Niets in de laan herinnert meer aan de filosoof. Integendeel: Avenue Montaigne is een van de chicste winkelstraten van Parijs vol met boetieks met een prijskaartje. Toonbeeld van tomeloze consumptie en materialisme. Dior, Chanel, Versace, Gucci, Prada, Valentino, Yves Saint Laurent, Armani, Louis Vuitton… allemaal zijn ze hier gevestigd. De lijst lijkt eindeloos. Door die toonaangevende reputatie steekt de laan zelfs het vermaarde Rue du Faubourg-Saint Honoré naar de kroon. Sinds de jaren ‘80 staat Avenue Montaigne bekend als la grande dame onder de Parijse haute couture

Al die luxeproducten trekken veel celebrities aan. Trefpunt is het restaurant L’Avenue, op de hoek met rue François I. De prijzen zijn aangepast aan de portemonnée van de puissant rijken. Op het terras kunt u zich vergapen aan beroemdheden zoals Beyoncé, Jaz-Z, Rihanna, de familie Kardashian, Jean-Paul Gaultier en la grande dame van de Franse cinema: Catherine Deneuve. Inderdaad, Avenue Montaigne is een laan van namedroppingDe Zweedse voetballer Zlatan Ibrahimović woont zelfs in de straat. En hij is niet de enige. Avenue Montaigne, waar de prijs kan oplopen tot 21.000 euro per vierkante meter, is altijd een populaire laan geweest om je te vestigen. 

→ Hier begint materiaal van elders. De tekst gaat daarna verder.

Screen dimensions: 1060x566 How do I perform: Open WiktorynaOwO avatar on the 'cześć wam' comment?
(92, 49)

Zoals Soraya Esfandiary Bakhtiary. Zij was de tweede echtgenote van de sjah van Perzië. Zij kon hem geen mannelijke nakomeling schenken en ontroostbaar scheidden hun wegen. De beroemde sjah trouwde voor de derde keer en kreeg eindelijk een mannelijke afstammeling. Allemaal tevergeefs. In 1979 nam het regime van de Ayatolla’s de macht over en werd Perzië Iran. Een jaar later lag de sjah op zijn sterfbed in Caïro, Egypte. Hij ontving een brief van Soraya uit Parijs; zij hield nog altijd van hem en wilde hem graag ontmoeten. De liefde was nog immer wederzijds, maar ze arriveerde te laat om haar ex-echtgenoot een laatste groet te brengen.

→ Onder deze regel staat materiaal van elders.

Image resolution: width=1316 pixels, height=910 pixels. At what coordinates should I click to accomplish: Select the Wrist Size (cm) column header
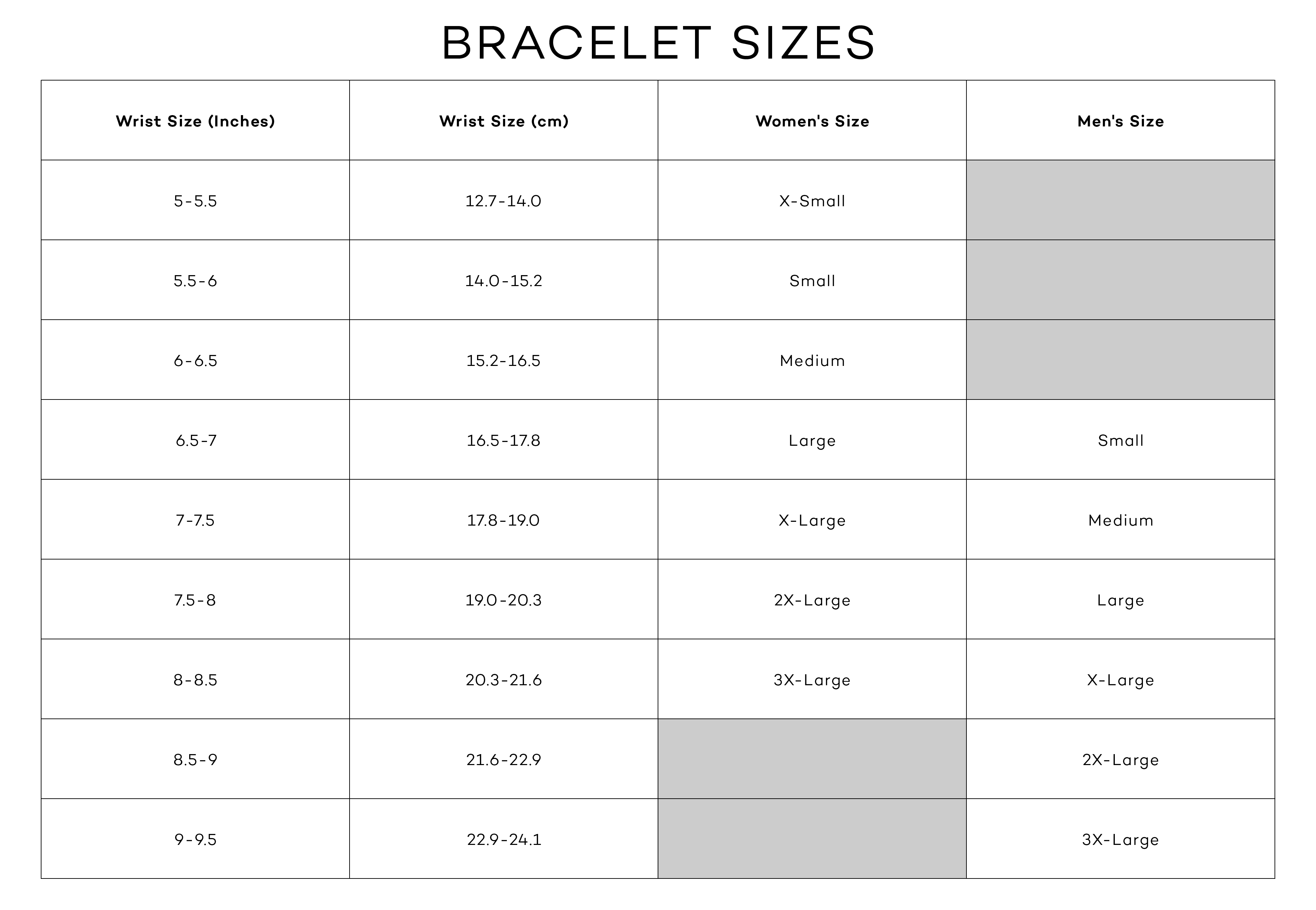tap(503, 121)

De actrice Marlene Dietrich sleet in Avenue Montaigne haar laatste jaren. Vooral bedlegerig. Ze liet nog amper mensen tot zich komen. Zij schreef enorm veel brieven en haar memoires. Ze belde met wereldleiders zoals Ronald Reagan en Margaret Thatcher, en liet zich interviewen zonder zelf in beeld te verschijnen voor de documentaire Marlene. Hoewel ze in Parijs bleef, voelde ze zich tot het allerlaatste moment nauw verbonden met haar geboortestad. Ze vroeg president Mitterrand persoonlijk om ervoor te zorgen dat Berlijn in het verenigde Duitsland weer de hoofdstad zou worden. En zo geschiedde. 2 jaar later, in 1992, overleed ze.

En dan is er nog dat andere Hollywood-icoon, Roman Polanski. De Pools-Franse regisseur leeft zowat in ballingschap in Avenue Montaigne. 188 landen hebben een uitleveringsverdrag met de Verenigde Staten. Nog altijd, meer dan 40 jaar na dato, hangt hem de beschuldiging van seks met een minderjarig meisje boven het hoofd. De (inmiddels) vrouw in kwestie, Samantha Gailey, heeft het Polanski al lang vergeven, maar de Amerikaanse autoriteiten maken nog altijd jacht op hem. Polanski is bijna 90 jaar. Hij kan zich enkel vrij bewegen in Polen en in zijn geboorteland Frankrijk. Kans is groot dat in Avenue Montaigne zijn sterfkamer zich bevindt. 

In de straten van Parijs : Rue de Tolbiac


Persoonlijk doet me deze lange straat altijd denken aan Barcelona en Buenos Aires. Dat komt vooral door de prachtige hoge bomen die de straat een sierlijke en natuurlijke overkapping geven. Rue de Tolbiac in het 13de, en aansluitend Rue d’Alésia in het 14de arrondissement. 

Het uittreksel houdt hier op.